**PROBLEM STATEMENT**
The answer must consist of every line from the entries that holds the word "Expand".

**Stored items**
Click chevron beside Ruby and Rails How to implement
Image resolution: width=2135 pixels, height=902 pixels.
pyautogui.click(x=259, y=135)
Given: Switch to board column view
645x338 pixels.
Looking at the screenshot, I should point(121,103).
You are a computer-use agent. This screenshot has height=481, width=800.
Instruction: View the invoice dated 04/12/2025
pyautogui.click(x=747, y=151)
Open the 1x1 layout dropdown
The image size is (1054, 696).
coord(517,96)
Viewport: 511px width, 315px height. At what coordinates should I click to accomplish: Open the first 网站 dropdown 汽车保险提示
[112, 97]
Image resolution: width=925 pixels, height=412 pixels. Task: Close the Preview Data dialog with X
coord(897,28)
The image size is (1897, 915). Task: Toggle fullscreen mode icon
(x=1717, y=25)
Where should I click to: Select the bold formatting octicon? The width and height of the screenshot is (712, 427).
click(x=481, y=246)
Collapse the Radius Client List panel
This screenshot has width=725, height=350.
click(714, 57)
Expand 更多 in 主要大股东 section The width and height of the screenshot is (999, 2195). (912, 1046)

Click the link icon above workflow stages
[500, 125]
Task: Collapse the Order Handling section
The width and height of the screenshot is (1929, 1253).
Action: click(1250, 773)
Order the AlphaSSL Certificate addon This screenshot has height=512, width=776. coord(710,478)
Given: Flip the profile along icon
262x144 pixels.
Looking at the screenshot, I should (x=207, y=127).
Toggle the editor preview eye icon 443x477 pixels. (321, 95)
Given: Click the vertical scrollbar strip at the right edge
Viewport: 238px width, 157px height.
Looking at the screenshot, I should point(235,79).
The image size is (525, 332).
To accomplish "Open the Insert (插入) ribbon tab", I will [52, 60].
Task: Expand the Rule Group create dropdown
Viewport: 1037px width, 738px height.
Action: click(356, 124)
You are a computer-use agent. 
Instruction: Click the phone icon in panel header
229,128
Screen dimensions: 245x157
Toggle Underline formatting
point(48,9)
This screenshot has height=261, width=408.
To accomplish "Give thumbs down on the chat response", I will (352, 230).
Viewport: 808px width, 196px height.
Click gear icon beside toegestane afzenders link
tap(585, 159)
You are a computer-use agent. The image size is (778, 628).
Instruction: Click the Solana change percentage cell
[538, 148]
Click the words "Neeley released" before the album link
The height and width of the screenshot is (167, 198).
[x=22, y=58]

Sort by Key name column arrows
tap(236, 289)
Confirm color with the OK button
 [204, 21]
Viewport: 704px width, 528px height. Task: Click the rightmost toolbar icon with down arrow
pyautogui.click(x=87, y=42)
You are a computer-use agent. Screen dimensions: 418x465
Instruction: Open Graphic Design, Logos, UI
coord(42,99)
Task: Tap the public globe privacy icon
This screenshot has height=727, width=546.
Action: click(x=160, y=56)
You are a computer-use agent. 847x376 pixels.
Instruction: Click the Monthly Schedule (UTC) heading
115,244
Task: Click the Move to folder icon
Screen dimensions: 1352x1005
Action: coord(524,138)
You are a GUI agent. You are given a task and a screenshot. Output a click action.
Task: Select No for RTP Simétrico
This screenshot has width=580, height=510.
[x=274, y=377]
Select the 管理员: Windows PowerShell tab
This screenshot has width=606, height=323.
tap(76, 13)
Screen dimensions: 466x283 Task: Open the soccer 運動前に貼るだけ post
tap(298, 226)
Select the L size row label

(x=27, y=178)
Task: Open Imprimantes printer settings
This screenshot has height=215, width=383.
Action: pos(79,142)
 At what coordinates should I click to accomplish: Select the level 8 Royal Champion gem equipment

**WRITTEN RESPONSE**
Expand 更多 in 主要大股东 section The width and height of the screenshot is (999, 2195). (912, 1046)
Task: Expand the Rule Group create dropdown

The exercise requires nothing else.